Write two disclosure notes: one for a casual illustrated guidebook hero and one for a realistic product-neutral mockup. Keep both short and plain. Keep the exercise small enough that you can compare versions. If you change subject, style, lighting, crop, and safety boundary at once, you will not know which change helped.

For repeatable work, keep a short note using the Startable Life Lab habit: what you tried, what worked, what failed, and what you will reuse. That small record is often more valuable than a giant prompt library.

Quality check

A good disclosure is visible enough for context, not buried as a trick. Content Credentials can help, but missing credentials do not prove deception and present credentials do not prove truth. Also inspect hands or small details when people appear, fake text, accidental logos, impossible shadows, odd object counts, and whether the final image still matches the article or guidebook promise.

When the stakes are high, this check is only the first pass. It can reduce risk, but it does not make an output legally safe, factually verified, or platform-approved.

Safety and disclosure note

Do not use disclosure as a shield for impersonation, fake evidence, non-consensual likenesses, or brand confusion.
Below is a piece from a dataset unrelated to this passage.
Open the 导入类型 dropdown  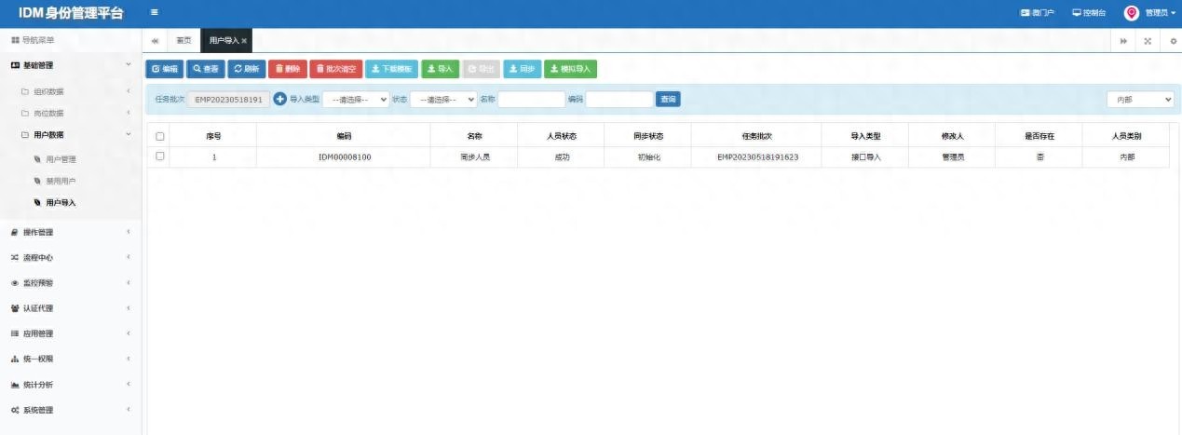[356, 99]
Use Reality Check Desk for provenance and verification questions. Use safer language such as original, fictional, unbranded, product-neutral, no readable text, no logos, broad genre traits, and editorial illustration. Avoid requests that would create fake evidence, impersonation, scam assets, political persuasion imagery, non-consensual likeness use, or brand confusion.

Try this

Write one prompt using this pattern:

Publish [image] with [disclosure note] and [provenance/context] when the reader, platform, client, school, or audience would reasonably expect it.

Then write a one-sentence review: what should stay, what should change, and whether the image needs disclosure before use.